Fixing Gluster’s replicate0: Unable to self-heal permissions/ownership error

I helped recover a Gluster setup that had gone bad today, and wanted to write up what I did because there’s precious little information out there on what’s going on. Note that I don’t consider myself a Gluster expert by any stretch.

The problem

The ticket actually came to me as an Apache permissions error:

[Thu Mar 03 07:37:58 2016] [error] [client 192.168.1.1] (5)Input/output error: file permissions deny server access: /var/www/html/customer/header.jpg

(Full disclosure: I’ve mucked with all the logs here to not reveal any customer data.)

We suspected that it might have something to do with Gluster, which turned out to be correct. This setup is a pair of servers running Gluster 3.0.

We looked at Gluster’s logs, where we saw a ton of stuff like this:

[2016-03-03 15:54:53] W [fuse-bridge.c:862:fuse_fd_cbk] glusterfs-fuse: 97931: OPEN() /customer/banner.png => -1 (Input/output error)
[2016-03-03 16:00:26] E [afr-self-heal-metadata.c:566:afr_sh_metadata_fix] replicate0: Unable to self-heal permissions/ownership of '/customer/style.css' (possible split-brain). Please fix the file on all backend volumes

Those are separate errors for separate files, but both share a good degree of brokenness.

The problem

For reasons I haven’t yet identified, but that I’m arbitrarily assuming is a Gluster bug, Gluster got into a split-brain situation on the metadata of those files. Debugging this was a bit of an adventure, because there’s little information out there on how to proceed.

getfattr

After a lot of digging and hair-pulling, I eventually came across this exchange on gluster-users that addresses an issue that looked like ours. The files appeared the same and to have the same permissions, but Gluster thought they mismatched.
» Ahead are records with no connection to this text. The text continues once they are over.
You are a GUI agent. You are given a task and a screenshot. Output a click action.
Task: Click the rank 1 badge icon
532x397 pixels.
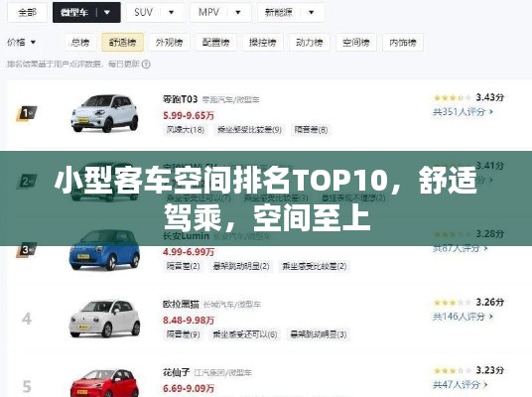click(27, 113)
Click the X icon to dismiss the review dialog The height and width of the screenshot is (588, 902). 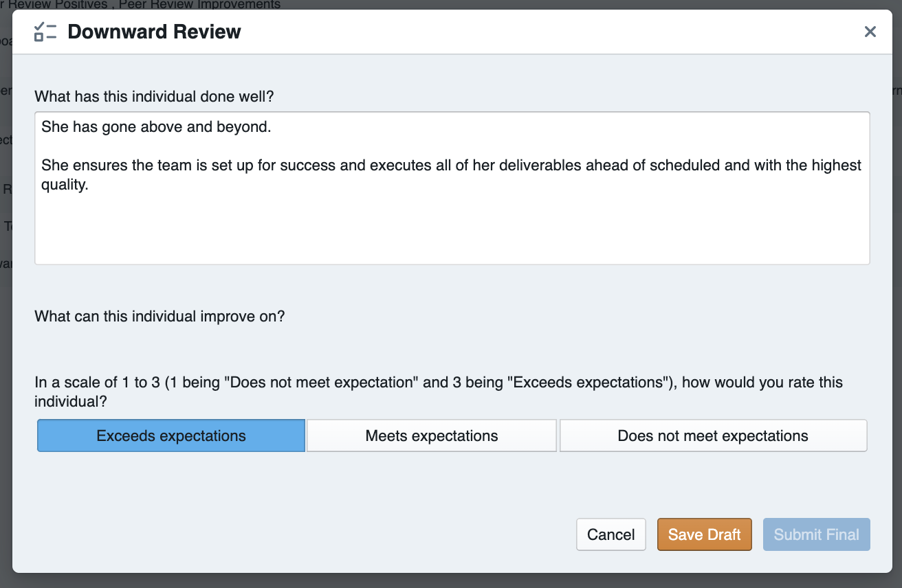[870, 32]
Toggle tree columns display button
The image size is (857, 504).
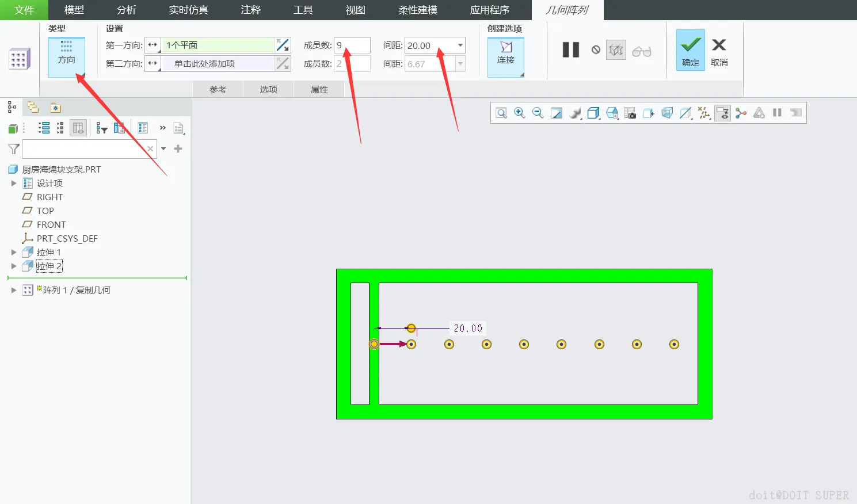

Gluster stores some information in extended attributes, or xattrs, on each file. This happens on the brick, not on the mounted Gluster filesystem. You can examine that with the getfattr tool. Some of the attributes are named trusted.afr.<brickname> for each host. As Jeff explains in that gluster-users post:

The [trusted.afr] values are arrays of 32-bit counters for how many updates we believe are still pending at each brick.

In that example, their values were:

[root at ca1.sg1 /]# getfattr -m . -d -e hex
/data/gluster/lfd/techstudiolfc/pub getfattr: Removing leading '/' from
absolute path names # file: data/gluster/lfd/techstudiolfc/pub 
trusted.afr.shared-client-0=0x000000000000000000000000 
trusted.afr.shared-client-1=0x000000000000001d00000000
trusted.gfid=0x3700ee06f8f74ebc853ee8277c107ec2


[root at ca2.sg1 /]# getfattr -m . -d -e hex
/data/gluster/lfd/techstudiolfc/pub getfattr: Removing leading '/' from
absolute path names # file: data/gluster/lfd/techstudiolfc/pub 
trusted.afr.shared-client-0=0x000000000000000300000000
trusted.afr.shared-client-1=0x000000000000000000000000 
trusted.gfid=0x3700ee06f8f74ebc853ee8277c107ec2

Note that their values disagree. One sees shared-client-1 with a “1d” value in the middle; the other sees shared-client-0 with a “03” in the middle. Jeff explains:

Here we see that ca1 (presumably corresponding to client-0) has a count of 0x1d for client-1 (presumably corresponding to ca2). In other words, ca1 saw 29 updates that it doesn’t know completed at ca2. At the same time, ca2 saw 3 operations that it doesn’t know completed at ca1. When there seem to be updates that need to be propagated in both directions, we don’t know which ones should superseded which others, so we call it split brain and decline to do anything lest we cause data loss.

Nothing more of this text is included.